🤖 AI Summary
This work addresses the limited robustness of existing large language models (LLMs) in evaluating radiology reports across modalities and anatomical regions, where generalizable and reliable assessment metrics are lacking. The authors propose VERT, a novel LLM-driven evaluation metric that systematically compares open- and closed-source models—including both reasoning and non-reasoning variants—and integrates few-shot learning, model ensembling, and parameter-efficient fine-tuning (e.g., on Qwen3-30B). For the first time, VERT demonstrates strong alignment between LLM-based judgments and expert radiologist assessments across multimodal, multi-region radiology reports.
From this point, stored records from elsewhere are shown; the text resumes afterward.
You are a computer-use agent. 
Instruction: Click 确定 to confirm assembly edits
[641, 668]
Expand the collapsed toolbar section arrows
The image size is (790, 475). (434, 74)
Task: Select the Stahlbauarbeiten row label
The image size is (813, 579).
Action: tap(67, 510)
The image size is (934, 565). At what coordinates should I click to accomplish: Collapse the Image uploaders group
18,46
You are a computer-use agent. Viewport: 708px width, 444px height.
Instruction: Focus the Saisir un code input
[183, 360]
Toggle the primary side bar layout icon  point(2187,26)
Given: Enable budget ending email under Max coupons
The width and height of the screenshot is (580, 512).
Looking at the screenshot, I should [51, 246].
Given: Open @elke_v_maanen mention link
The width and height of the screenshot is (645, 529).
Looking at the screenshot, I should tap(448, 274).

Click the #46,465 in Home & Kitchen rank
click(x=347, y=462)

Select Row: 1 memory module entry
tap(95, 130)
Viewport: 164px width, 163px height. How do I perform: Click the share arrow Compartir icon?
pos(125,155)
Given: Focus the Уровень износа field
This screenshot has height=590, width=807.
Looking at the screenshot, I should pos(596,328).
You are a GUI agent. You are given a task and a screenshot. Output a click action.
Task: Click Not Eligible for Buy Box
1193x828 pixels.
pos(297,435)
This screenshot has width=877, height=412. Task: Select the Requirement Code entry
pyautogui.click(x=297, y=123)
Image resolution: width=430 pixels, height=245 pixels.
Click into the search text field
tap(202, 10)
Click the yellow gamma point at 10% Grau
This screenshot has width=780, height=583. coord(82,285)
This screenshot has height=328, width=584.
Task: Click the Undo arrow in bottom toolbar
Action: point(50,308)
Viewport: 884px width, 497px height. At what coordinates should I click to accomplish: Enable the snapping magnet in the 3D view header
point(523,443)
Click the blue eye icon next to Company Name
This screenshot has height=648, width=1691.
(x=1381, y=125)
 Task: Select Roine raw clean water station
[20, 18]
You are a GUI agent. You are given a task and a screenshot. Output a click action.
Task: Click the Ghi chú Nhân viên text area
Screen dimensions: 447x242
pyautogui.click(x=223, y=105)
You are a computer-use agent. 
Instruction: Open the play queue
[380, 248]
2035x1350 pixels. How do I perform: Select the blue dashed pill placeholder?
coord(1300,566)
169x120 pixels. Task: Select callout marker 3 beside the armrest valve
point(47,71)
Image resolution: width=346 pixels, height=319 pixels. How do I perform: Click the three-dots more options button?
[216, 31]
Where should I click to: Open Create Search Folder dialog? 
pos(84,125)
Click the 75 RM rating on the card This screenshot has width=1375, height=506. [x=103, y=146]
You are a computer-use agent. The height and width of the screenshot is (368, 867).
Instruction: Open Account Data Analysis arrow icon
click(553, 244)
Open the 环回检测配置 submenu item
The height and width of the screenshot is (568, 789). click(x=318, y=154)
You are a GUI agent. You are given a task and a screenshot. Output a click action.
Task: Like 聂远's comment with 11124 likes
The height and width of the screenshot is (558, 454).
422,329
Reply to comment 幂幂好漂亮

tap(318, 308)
Experiments show that VERT improves correlation with physician judgments by up to 11.7% over the GREEN metric, and fine-tuning Qwen3-30B on only 1,300 samples boosts performance by 25% while accelerating inference speed by 37.2×.
📝 Abstract
Current literature on radiology report evaluation has focused primarily on designing LLM-based metrics and fine-tuning small models for chest X-rays. However, it remains unclear whether these approaches are robust when applied to reports from other modalities and anatomies. Which model and prompt configurations are best suited to serve as LLM judges for radiology evaluation? We conduct a thorough correlation analysis between expert and LLM-based ratings. We compare three existing LLM-as-a-judge metrics (RadFact, GREEN, and FineRadScore) alongside VERT, our proposed LLM-based metric, using open- and closed-source models (reasoning and non-reasoning) of different sizes across two expert-annotated datasets, RadEval and RaTE-Eval, spanning multiple modalities and anatomies. We further evaluate few-shot approaches, ensembling, and parameter-efficient fine-tuning using RaTE-Eval. To better understand metric behavior, we perform a systematic error detection and categorization study to assess alignment of these metrics against expert judgments and identify areas of lower and higher agreement. Our results show that VERT improves correlation with radiologist judgments by up to 11.7% relative to GREEN. Furthermore, fine-tuning Qwen3 30B yield gains of up to 25% using only 1,300 training samples. The fine-tuned model also reduces inference time up to 37.2 times. These findings highlight the effectiveness of LLM-based judges and demonstrate that reliable evaluation can be achieved with lightweight adaptation.